Well, the results are in, and Marvel’s latest movie, Iron Man 3, is an unqualified success. For any other studio, the numbers would be enough to set off a shawarma-filled celebration worthy of Tony Stark, but for Marvel, it’s pretty much par for the course at this point. The studio’s last five movies have all opened to more than $65,000,000 in their first weekends, and they’ve each ultimately gone on to gross a solid multiple of that sum. That’s almost a Pixar-esque level of consistency, and it begs one very sensible question. How the hell has Marvel been so successful?

The easiest and most simplistic answer is that they’ve hired the right writers and directors, geniuses like Joss Whedon, and given them the money to create special movies that have been hits with both critics and fans. Unfortunately, the truth is far more complicated than that. Not only is the link between great reviews and box office returns in superhero movies less pronounced than you might imagine, history is filled with scientific, mathematical, philosophical and creative geniuses who couldn’t earn profits for either themselves or the men who employed them.
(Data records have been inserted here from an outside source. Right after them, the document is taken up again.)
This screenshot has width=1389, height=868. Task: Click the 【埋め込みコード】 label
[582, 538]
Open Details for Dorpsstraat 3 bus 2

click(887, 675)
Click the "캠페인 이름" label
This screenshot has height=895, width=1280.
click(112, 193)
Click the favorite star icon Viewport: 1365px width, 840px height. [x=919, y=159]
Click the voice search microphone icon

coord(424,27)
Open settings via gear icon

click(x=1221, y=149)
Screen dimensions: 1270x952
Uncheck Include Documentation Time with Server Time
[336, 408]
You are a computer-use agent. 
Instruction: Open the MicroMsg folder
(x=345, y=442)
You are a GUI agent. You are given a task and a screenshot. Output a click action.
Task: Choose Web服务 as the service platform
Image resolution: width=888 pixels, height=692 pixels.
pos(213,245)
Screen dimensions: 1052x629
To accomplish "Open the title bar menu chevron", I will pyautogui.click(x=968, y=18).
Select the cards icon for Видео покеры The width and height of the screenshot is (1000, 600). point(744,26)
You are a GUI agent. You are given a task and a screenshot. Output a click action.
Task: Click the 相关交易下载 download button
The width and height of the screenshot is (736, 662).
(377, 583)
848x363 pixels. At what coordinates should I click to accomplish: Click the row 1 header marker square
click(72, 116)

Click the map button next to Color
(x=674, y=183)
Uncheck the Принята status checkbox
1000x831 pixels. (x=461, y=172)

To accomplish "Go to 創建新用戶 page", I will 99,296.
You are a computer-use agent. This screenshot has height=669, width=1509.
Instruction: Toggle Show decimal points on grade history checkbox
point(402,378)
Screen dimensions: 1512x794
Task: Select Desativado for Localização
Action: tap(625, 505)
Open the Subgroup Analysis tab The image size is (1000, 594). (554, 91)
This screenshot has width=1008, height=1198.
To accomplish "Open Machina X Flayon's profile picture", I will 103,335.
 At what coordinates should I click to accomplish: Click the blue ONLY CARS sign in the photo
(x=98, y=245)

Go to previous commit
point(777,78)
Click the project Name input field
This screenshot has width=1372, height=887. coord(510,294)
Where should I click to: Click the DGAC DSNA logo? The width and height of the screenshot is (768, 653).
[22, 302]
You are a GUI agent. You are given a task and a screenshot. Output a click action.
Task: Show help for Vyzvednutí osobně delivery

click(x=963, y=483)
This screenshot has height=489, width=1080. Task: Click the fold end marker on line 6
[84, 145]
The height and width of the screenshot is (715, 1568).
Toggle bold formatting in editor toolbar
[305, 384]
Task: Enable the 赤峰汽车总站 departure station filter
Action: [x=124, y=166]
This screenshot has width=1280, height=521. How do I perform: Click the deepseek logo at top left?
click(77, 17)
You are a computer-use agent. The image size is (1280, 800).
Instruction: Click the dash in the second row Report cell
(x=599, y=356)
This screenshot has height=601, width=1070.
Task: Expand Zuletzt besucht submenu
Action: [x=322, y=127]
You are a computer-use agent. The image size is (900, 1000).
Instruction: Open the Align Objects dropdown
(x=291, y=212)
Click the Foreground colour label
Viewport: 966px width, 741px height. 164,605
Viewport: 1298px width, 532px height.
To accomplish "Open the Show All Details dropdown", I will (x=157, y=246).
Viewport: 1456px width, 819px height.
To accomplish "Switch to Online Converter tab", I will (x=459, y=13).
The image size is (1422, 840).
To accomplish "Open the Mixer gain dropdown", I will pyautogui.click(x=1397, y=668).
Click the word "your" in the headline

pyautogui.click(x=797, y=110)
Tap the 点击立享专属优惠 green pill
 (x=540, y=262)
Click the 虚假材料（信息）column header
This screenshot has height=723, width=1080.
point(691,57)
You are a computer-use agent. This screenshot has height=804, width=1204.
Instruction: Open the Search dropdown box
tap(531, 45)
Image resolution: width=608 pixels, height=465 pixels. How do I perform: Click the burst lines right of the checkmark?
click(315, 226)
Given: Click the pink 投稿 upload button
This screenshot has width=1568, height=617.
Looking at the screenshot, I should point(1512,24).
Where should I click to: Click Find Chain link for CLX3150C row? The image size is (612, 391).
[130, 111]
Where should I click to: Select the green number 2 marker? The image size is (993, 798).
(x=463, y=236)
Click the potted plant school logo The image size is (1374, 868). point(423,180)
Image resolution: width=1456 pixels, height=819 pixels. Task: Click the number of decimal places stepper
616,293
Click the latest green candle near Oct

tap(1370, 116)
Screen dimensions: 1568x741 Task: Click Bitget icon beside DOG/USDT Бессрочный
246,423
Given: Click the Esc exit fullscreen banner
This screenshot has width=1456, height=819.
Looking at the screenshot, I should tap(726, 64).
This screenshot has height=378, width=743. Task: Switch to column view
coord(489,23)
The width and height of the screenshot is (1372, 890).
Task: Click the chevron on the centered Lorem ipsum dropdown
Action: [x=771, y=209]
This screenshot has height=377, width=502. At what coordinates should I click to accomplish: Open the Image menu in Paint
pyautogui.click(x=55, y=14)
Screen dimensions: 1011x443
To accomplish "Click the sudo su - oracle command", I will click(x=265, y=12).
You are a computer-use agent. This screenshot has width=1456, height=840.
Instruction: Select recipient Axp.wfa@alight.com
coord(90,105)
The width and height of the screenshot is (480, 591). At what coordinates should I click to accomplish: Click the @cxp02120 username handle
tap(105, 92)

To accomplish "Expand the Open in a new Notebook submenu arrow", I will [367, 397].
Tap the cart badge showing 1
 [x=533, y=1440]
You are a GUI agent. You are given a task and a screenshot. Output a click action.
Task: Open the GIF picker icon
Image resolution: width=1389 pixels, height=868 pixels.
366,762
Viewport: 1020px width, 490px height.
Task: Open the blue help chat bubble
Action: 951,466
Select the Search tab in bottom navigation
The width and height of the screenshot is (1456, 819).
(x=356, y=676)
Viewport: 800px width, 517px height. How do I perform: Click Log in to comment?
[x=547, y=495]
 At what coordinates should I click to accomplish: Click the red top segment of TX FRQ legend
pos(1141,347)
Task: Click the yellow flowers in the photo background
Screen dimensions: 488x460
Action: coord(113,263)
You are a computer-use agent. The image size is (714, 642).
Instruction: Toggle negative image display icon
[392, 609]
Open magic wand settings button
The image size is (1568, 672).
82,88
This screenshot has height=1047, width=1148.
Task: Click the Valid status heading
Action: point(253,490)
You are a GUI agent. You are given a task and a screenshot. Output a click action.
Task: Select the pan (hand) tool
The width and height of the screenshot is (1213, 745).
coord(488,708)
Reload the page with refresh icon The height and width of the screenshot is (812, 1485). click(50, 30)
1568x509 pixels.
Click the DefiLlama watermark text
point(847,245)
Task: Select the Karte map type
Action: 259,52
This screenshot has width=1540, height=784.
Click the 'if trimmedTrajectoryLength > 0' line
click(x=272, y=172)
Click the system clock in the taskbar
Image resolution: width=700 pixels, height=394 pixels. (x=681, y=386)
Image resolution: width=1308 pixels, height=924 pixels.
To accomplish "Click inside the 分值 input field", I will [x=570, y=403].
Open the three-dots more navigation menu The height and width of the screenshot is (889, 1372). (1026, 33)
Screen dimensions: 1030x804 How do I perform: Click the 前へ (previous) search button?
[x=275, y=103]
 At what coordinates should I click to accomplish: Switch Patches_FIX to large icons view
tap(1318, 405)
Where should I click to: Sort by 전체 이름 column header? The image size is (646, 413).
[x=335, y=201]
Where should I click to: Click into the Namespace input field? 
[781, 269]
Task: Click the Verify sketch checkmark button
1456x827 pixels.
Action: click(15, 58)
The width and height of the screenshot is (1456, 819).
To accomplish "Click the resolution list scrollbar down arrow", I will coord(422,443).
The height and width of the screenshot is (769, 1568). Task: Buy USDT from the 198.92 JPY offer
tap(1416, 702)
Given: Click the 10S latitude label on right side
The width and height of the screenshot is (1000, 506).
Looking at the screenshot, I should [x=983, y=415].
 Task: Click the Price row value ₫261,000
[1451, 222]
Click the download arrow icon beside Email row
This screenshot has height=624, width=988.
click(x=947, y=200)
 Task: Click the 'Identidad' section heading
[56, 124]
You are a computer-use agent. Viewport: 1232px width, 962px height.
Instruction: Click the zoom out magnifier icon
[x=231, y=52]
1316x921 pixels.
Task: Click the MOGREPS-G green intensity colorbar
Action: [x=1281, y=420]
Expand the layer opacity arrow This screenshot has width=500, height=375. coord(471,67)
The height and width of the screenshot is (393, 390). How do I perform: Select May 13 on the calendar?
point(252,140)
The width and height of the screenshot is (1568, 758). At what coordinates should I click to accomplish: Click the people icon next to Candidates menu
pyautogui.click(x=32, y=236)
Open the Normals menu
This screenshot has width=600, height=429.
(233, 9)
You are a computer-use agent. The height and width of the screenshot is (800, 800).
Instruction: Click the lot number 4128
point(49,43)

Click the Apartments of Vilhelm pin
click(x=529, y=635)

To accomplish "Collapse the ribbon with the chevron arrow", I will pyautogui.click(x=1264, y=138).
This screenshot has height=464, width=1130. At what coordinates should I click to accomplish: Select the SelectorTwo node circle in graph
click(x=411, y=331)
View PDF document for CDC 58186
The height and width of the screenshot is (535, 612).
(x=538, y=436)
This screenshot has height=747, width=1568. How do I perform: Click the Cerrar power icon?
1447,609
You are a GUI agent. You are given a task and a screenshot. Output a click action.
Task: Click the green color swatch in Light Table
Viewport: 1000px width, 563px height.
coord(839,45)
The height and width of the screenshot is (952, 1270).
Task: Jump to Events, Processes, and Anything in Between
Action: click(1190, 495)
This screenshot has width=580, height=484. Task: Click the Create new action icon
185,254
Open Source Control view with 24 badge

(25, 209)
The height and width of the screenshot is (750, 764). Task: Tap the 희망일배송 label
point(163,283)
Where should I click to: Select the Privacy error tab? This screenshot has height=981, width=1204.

Socrates, Nikola Tesla and Johannes Gutenenberg all died with less money than most of us were gifted in saving bonds as children.

Individual films are like giant group projects, and their ultimate success and failure relies on some perverted version of trickle down economics. In order for a writer or director or actor or special effects whiz to be in a position to create something people want to see, they need the right amount of studio feedback, the right amount of money, the right expectations, the right locations, the right co-workers and the right personality. Over the past several years, Marvel has worked hard to create that ideal environment by making one good decision after the next. Now the brand of Marvel is so powerful the general public expects a certain level of quality. The studio’s name itself is the ideal marketing tool.

Here are the five decisions that turned Marvel Studios into the juggernaut we’ve all grown to love…

Regaining Rights To Characters
Back in 1996, Marvel Comics emerged from bankruptcy with Avi Arad at the helm. Under his leadership, Marvel began commissioning screenwriters and hiring directors to put together projects involving its characters that could be licensed directly to studios. By staying so proactive, it allowed Marvel to maintain a measure of control and to make sure the projects didn’t get stranded in development. During the late 90s and early 00s, the company was able to work out lucrative licensing deals with Columbia, Lionsgate, Sony, Artisan and more. All of these agreements gave Marvel a nice cash flow and allowed it to distance itself from the bankruptcy problems. Unfortunately, they also required the company to cede some control too.

In an attempt to rectify that situation, Marvel executives have spent the past several years actively working to reacquire the rights to many of the previously licensed characters in order to make the projects on their own terms. Iron Man was reacquired from New Line Cinema. Thor was picked up from Sony. More recently, Ghost Rider and Blade and Daredevil all found their way home. Pretty much all of the major characters Marvel has used over the past several years were once farmed out, and while some of them have licensing agreements for distributions or co-productions now, Marvel is still basically in control of the ship, which wasn’t really the case before.